Plusieurs échéances n’ayant pas été honorées, la SA YOUNITED a entendu se prévaloir de la déchéance du terme dudit contrat.
Par actes de commissaire de justice en date du 28 août 2024, la SA YOUNITED a fait assigner les époux [D] à l’audience du 08 janvier 2025 du juge des contentieux de la protection du tribunal judiciaire de Meaux, aux fins, sous le bénéfice de l’exécution provisoire, de :
– la déclarer recevable en ses demandes ;
– constater la déchéance du terme du prêt ;
– condamner, en conséquence, solidairement les époux [D] à lui payer somme de 3 179,03 euros, avec intérêts au taux contractuel de 19,34 % l’an à compter de la mise en demeure du 21 avril 2023 2023, et jusqu’au jour du parfait règlement ;
Subsidiairement,
– prononcer la résolution judiciaire du contrat de prêt ;
– condamner solidairement les époux [D] à lui payer la somme de 3 000 euros au titre des restitutions qu’implique la résolution judiciaire du contrat, déduction faite des règlements intervenus ;
En tout état de cause,
– condamner in solidum les époux [D] à lui payer la somme de 800 euros sur le fondement de l’article 700 du code de procédure civile, outre les entiers dépens.

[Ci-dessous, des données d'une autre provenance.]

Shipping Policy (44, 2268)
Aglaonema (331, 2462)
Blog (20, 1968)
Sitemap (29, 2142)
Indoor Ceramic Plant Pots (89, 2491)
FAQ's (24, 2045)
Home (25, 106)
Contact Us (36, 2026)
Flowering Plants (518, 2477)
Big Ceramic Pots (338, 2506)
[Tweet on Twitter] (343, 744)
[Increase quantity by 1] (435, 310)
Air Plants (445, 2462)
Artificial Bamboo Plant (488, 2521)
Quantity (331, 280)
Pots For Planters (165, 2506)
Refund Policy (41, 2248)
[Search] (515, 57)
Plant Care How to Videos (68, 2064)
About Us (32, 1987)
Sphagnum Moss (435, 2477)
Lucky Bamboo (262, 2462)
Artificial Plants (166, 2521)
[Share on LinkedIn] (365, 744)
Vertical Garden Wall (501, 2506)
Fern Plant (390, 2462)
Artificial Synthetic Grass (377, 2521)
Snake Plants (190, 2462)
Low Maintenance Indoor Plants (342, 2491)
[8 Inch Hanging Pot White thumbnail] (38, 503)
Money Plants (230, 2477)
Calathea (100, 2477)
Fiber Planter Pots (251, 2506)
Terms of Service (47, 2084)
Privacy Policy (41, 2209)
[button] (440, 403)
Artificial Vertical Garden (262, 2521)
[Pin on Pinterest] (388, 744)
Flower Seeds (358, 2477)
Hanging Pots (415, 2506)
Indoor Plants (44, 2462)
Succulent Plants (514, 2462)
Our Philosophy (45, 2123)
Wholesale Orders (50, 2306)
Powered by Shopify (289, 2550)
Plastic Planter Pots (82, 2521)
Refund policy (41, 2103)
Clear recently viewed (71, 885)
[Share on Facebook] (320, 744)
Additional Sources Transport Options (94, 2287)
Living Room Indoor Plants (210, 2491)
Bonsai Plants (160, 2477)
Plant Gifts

Par jugement rendu par défaut et en dernier ressort du 05 mars 2025, le juge des contentieux de la protection a, en substance :
– déclaré recevable la demande formée par la SA YOUNITED au titre du prêt personnel no CFR20220111P2B9HK0 ;
– constaté que les conditions de prononcé régulier de la déchéance du terme du prêt n’étaient pas réunies ;
– prononcé la résiliation judiciaire dudit contrat ;
– condamné les époux [D] à payer à la SA YOUNITED la somme de 2 169,52 euros au titre du prêt, avec intérêts au taux légal à compter du 21 janvier 2022 ;
– débouté la SA YOUNITED de sa demande au titre de l’article 700 du code de procédure civile ;
– condamné in solidum les époux [D] aux dépens de l’instance.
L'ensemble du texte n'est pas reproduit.